== Source passage ==

Highly Recommended ★★★★★

There was a great deal of conversation, prior to tonight’s opening of “Evita” at Marriott Theatre, relative to the lack of Hispanics used in the production. As someone who is very involved with this community ( Spanish yellow pages and newspapers along with a magazine are my forte), I am quite aware of what makes a Latino a Latino ( or Latina). It is not where they were born or raised and certainly not the color of their skin. It is their heart and soul, and in this production of “Evita”, each and every member of the ensemble has the heart and soul of the pure and true Latino, thus, Marriott brings to the stage the story of this woman with all the zest and excitement that was put on paper when it was written.

With music by Andrew Lloyd Webber and lyrics by Tim Rice, this rock opera tells the story of Argentina’s First Lady, Eva Peron. The story begins with her death, and since this is an in-the-round theater, instead of our setting in a movie theater with the movie being interrupted, we have a family listening to the radio. When the announcement is made, our ensemble members become the people of Argentina, those who loved and worshipped her until her untimely death at age thirty-three. When Che (powerfully brought to life by newcomer Austin Lesch) begins to narrate the story of her life and how she rose from a young tart, filled with desires and ambition, to become first a starlet, then the President’s mistress, and later his wife. Her ambitions were even greater but due to her ill health, she never was able to realize her dream of becoming the Vice-President and who knows where from there.

Eva was played by Hannah Corneau tonight ( Samantha Pauly will play this role on Wednesday evenings, Thursday matinees and Sunday evenings). If one has not seen this play before, let me tell you that the music is well written, but as a rock musical, there are times where it might appear that the singers are screaming- they are not. In fact, Ms Corneau truly impressed me with her range and her ability to sing and dance at the same time while retaining her Latina soul. Her chemistry with the men in her life, starting of course with the Tango Singer, Magaldi (David Schlumpf) to Juan Peron (could there be a better Peron than Chicago favorite Larry Adams- what a vocal range he shows), the President of Argentina.

===
== Listing ==

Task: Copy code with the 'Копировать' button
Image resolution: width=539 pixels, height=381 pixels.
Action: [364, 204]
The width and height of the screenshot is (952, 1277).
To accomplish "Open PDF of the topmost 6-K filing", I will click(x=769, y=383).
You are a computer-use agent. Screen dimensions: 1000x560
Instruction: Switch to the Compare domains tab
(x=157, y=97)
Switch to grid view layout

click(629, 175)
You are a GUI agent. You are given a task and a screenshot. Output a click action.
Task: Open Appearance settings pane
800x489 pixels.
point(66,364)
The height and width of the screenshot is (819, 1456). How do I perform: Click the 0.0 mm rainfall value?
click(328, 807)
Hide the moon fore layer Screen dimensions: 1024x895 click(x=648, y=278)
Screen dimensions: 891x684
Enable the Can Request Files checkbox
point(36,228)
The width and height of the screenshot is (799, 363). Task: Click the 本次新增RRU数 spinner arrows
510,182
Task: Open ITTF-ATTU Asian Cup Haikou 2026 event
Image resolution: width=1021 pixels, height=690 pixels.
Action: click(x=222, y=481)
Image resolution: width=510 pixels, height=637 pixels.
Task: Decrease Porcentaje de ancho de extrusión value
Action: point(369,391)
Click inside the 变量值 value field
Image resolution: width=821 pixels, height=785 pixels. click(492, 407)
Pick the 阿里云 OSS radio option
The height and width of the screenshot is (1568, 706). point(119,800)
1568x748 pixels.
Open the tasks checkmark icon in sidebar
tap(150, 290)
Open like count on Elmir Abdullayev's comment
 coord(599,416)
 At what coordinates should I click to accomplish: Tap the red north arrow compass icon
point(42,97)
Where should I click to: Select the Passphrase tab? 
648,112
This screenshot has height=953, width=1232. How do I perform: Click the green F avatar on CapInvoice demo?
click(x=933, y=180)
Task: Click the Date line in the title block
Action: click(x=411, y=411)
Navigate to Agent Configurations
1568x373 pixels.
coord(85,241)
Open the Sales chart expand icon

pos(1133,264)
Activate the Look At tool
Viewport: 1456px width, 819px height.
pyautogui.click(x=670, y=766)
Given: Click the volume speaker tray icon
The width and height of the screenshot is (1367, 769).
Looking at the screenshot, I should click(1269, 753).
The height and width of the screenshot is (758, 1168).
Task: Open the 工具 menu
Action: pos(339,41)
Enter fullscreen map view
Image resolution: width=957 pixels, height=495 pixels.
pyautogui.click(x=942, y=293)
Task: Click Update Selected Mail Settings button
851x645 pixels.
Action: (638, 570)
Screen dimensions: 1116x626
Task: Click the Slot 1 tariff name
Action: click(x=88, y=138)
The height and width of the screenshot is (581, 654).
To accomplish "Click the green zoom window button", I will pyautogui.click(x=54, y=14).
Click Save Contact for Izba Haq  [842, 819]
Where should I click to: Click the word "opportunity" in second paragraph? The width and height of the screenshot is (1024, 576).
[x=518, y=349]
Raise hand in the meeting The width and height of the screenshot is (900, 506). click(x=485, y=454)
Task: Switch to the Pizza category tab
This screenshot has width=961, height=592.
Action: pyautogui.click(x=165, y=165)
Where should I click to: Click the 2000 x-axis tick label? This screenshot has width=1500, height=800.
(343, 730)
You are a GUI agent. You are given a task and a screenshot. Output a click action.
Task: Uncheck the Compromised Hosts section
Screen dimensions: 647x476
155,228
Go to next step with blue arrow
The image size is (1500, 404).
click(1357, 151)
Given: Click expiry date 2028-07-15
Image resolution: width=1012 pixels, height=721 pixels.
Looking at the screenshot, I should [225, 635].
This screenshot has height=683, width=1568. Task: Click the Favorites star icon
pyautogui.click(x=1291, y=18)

===

Stated problem:
In the Evita review, which actor plays Juan Peron?

Correct result:
Larry Adams